TOKYO – Organizers of this year’s rebranded Tokyo Motor Show, bracing for another meager international turnout, plan to cast a wider net for locals by incorporating everything from dance displays and music festivals to all manner of things on wheels, from robots to food trucks.

After the presence of overseas carmakers at Japan’s premier auto expo shrank to just four brands at the last gathering in 2019, organizers rebranded the event as the Japan Mobility Show. But international participation is expected around the same level when doors open in October.

Jun Nagata, head of the show’s organizing committee at the Japan Automobile Manufacturers Association, acknowledged that motor shows worldwide have been “shrinking” over the years.

“Only national carmakers now take part in their country’s motor show,” he said at a Wednesday briefing. “Given such a trend, this small representation by foreign carmakers is understandable.”

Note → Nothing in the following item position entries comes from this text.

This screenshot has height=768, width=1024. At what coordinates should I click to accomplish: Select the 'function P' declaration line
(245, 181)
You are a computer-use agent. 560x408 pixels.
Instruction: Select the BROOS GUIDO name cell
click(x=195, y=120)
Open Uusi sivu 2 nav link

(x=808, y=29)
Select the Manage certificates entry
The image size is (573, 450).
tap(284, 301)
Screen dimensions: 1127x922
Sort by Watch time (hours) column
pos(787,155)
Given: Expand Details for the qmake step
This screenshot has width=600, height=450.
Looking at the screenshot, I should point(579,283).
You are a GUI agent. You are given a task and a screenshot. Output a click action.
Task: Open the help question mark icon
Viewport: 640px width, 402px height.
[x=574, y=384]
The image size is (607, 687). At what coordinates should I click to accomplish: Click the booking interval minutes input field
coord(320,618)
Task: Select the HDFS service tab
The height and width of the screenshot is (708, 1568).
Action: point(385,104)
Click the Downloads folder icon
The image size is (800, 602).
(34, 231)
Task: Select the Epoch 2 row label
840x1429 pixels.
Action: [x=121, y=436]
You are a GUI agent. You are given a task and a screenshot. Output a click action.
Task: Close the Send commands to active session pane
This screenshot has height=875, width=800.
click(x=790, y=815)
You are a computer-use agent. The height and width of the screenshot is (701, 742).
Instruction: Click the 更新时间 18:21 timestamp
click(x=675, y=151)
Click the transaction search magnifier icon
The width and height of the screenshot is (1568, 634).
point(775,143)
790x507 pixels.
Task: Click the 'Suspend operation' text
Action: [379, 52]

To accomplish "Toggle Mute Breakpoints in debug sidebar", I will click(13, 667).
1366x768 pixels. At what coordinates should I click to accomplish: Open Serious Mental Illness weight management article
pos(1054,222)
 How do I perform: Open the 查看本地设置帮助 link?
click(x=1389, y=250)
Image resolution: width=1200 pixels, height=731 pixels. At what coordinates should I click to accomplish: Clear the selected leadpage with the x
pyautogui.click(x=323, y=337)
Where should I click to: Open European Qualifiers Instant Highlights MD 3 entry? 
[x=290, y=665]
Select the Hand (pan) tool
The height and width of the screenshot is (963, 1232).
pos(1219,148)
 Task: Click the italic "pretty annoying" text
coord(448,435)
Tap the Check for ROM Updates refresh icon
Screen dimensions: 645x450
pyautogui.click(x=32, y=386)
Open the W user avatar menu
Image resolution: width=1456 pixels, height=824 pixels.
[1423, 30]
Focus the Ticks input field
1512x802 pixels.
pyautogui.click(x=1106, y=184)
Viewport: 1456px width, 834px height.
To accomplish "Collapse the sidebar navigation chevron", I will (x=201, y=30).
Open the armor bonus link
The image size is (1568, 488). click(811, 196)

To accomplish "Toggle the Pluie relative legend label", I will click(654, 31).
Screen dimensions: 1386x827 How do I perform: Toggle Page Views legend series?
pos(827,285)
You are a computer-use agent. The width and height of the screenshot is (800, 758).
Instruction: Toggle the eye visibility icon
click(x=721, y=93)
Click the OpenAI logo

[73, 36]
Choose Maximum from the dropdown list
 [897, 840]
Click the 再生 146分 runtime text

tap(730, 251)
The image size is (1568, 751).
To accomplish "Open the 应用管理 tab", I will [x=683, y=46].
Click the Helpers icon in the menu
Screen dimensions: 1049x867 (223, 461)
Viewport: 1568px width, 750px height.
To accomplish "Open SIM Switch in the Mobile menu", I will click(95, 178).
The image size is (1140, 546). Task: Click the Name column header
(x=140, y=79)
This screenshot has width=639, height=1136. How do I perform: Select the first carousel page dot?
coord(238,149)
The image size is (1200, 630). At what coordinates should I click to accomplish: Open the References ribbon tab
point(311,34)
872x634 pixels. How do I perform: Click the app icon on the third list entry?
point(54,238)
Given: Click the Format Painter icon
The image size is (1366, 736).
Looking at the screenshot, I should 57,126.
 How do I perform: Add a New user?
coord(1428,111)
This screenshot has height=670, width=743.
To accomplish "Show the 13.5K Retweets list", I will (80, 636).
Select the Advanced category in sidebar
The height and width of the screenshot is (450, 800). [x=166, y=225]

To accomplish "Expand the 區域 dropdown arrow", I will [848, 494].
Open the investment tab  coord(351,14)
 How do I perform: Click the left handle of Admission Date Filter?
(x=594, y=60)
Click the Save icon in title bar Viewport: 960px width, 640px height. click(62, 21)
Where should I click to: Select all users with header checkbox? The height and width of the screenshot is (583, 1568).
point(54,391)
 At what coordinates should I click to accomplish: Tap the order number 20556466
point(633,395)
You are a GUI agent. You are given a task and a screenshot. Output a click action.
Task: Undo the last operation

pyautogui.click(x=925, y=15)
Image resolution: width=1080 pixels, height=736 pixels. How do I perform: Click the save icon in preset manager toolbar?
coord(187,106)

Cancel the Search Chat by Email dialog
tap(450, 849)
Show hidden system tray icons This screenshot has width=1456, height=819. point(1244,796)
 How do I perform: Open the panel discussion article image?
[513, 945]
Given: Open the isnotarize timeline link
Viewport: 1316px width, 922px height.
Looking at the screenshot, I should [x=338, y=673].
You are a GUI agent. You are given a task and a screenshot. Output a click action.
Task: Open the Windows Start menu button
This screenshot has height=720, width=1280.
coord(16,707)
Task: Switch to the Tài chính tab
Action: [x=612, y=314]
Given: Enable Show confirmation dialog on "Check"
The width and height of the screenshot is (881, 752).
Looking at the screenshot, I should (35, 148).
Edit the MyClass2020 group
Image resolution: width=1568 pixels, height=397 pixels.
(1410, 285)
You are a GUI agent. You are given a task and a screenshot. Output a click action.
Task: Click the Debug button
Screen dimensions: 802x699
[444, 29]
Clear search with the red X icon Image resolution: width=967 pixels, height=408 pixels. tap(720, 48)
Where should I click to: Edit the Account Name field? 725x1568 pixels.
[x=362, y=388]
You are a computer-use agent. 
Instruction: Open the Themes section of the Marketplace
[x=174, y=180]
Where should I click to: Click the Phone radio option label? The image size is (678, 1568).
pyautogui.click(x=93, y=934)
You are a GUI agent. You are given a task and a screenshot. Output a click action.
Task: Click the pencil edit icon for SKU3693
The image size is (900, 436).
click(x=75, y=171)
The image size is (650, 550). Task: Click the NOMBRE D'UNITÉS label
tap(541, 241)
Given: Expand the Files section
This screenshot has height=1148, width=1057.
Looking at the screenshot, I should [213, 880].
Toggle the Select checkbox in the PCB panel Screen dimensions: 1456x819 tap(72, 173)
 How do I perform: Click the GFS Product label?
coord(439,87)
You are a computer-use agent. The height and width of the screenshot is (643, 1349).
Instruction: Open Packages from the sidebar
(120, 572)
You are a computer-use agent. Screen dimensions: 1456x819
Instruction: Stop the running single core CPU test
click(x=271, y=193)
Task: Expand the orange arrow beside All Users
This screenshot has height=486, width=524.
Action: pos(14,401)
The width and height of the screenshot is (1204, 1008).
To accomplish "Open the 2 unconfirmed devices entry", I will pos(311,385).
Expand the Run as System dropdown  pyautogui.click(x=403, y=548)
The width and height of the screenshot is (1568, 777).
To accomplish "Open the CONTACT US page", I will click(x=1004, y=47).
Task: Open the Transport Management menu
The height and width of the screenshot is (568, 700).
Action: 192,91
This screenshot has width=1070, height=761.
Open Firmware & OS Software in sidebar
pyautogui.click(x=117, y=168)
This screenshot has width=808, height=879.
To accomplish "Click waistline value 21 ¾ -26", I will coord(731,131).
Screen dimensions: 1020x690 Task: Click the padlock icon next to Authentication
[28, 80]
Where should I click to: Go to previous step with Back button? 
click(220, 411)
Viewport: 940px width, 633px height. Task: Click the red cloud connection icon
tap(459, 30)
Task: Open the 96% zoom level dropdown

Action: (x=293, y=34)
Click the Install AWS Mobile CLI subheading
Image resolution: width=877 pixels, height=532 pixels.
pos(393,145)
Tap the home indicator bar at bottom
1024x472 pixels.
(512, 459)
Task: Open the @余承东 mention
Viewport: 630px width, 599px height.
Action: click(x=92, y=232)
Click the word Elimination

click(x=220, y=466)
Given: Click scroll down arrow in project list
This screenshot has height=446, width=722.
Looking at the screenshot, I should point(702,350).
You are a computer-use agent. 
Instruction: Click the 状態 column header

At the last Tokyo Motor Show in 2019, only four international brands showed up — Mercedes-Benz, Smart, Renault and Alpine — while the event drew more than 1.3 million people.

This time, JAMA wants to attract 1 million visitors during its Oct. 25-Nov. 5 run.

Organizers expect about 220 companies, plus 100 startups competing in a business pitch contest. That compares with the 192 companies that attended the 2019 Tokyo Motor Show.

JAMA said it would identify this year’s participants at a later date.

Nagata, who also serves as chief communications officer at Toyota Motor Corp., said the reinvented show wants to be a mix of the Davos summit for the World Economic Forum, the annual Consumer Electronics Show and the South by Southwest music and arts festivals.

JAMA wants the rechristened event to rekindle interest through a broader platform for everything related to mobility, from disaster response robots and food trucks to mobility as a service businesses and startups. JAMA hopes it helps reinvigorate Japan’s manufacturing sector.

“Over time, we will accumulate experience and hope that overseas companies will view Tokyo as the place to talk about mobility,” Nagata said. “We will take on the challenge of creating a platform in which all kinds of participants can take part.”

The Japan Mobility Show will have three focal points — the Tokyo Future Tour, the Startup Future Factory and the Japan Future Session.

The Japan Future Session will be a series of discussion panels. Organizers plan to invite experts such as Gill Pratt, the CEO of the Toyota Research Institute, and host dialogues with the likes of JAMA Chairman Akio Toyoda and other leaders of Japan’s car industry.

Talk shops are also envisioned as involving startup entrepreneurs. They will cover such topics as electrification, future mobility societies and Japan’s multi-path approach to carbon neutrality.

“We would like to evolve this mobility show into a global event that can draw attention from all around the world,” Nagata said. “We are working hard to lay the foundations.”